_Exercise_: As the output, give exactly the lines that run from the one with "Task: Toggle tree view with F5Tree in htop" through the end of the records below, and omit pictures.

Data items
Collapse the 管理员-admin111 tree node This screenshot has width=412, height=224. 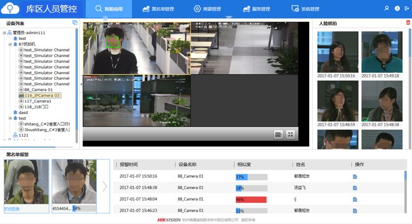click(x=5, y=33)
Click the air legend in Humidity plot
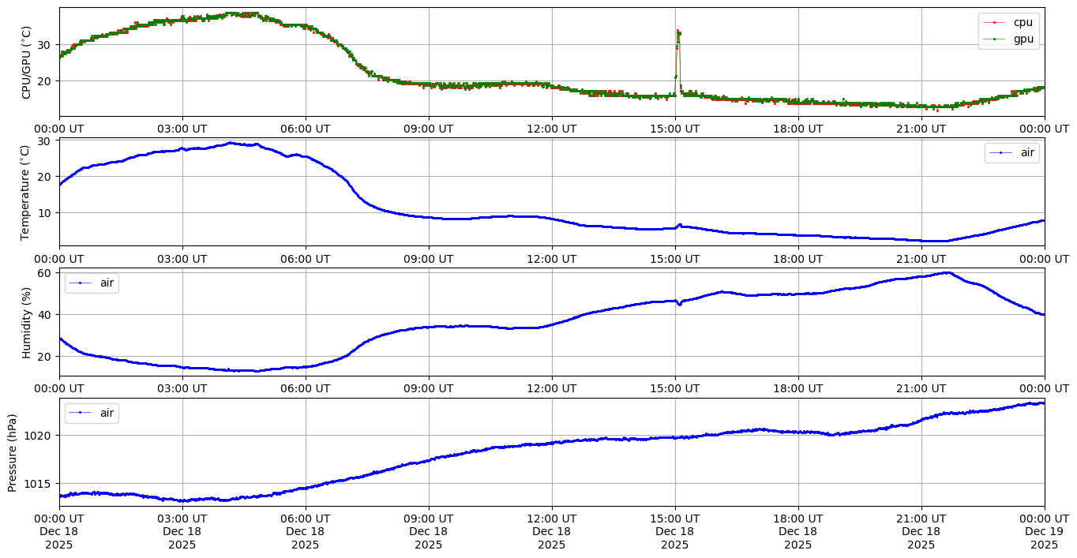Viewport: 1077px width, 558px height. pos(92,283)
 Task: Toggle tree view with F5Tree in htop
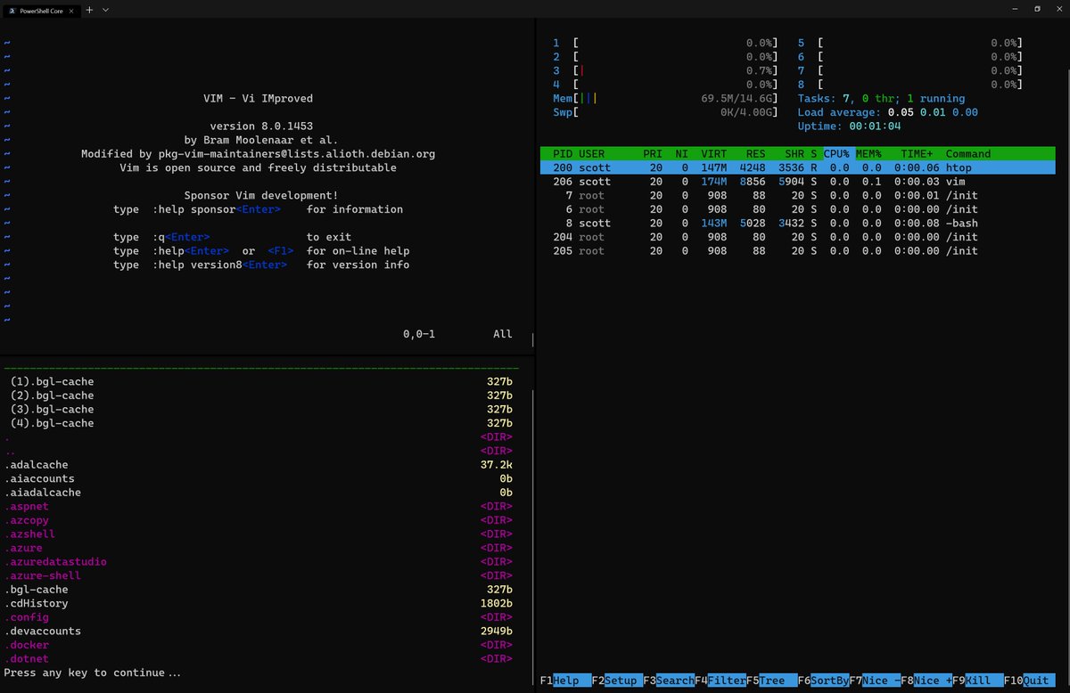(x=769, y=680)
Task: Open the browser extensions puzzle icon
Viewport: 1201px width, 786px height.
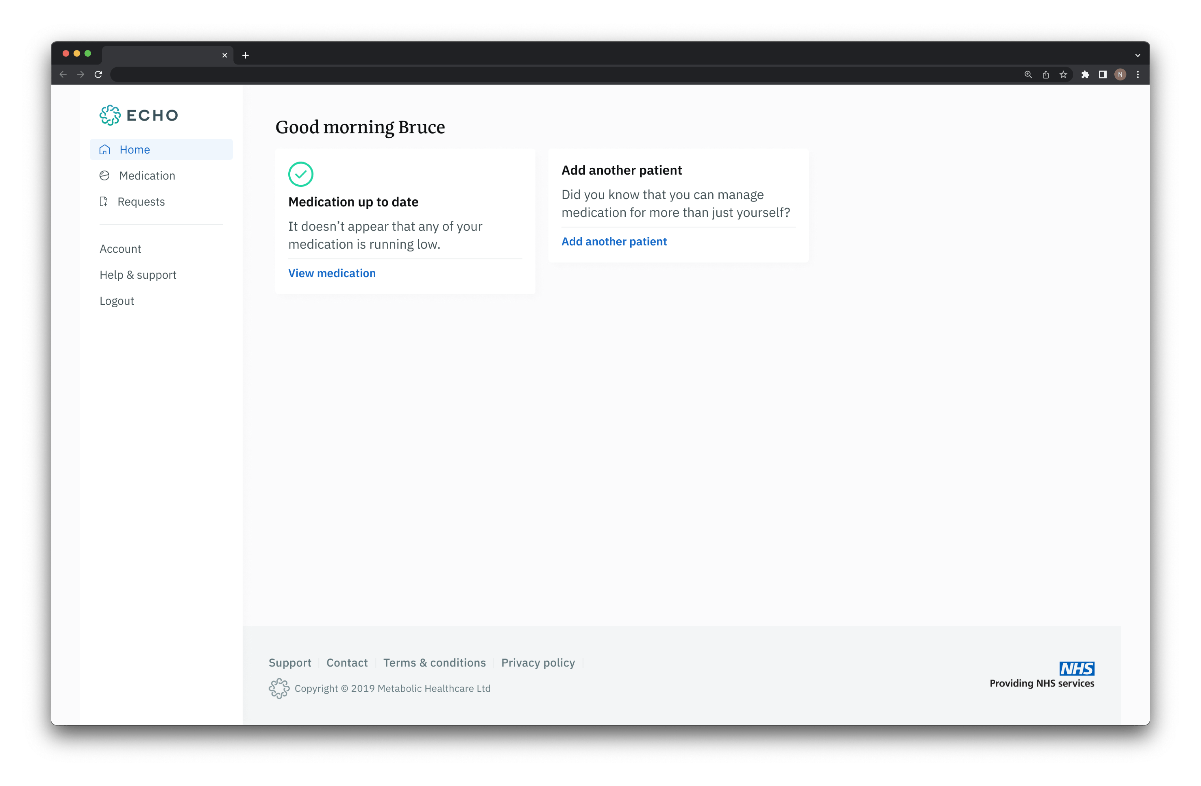Action: click(x=1085, y=75)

_Answer space_:
 Task: Toggle tree view with F5Tree in htop
(x=769, y=680)
Task: Open the browser extensions puzzle icon
Viewport: 1201px width, 786px height.
Action: click(x=1085, y=75)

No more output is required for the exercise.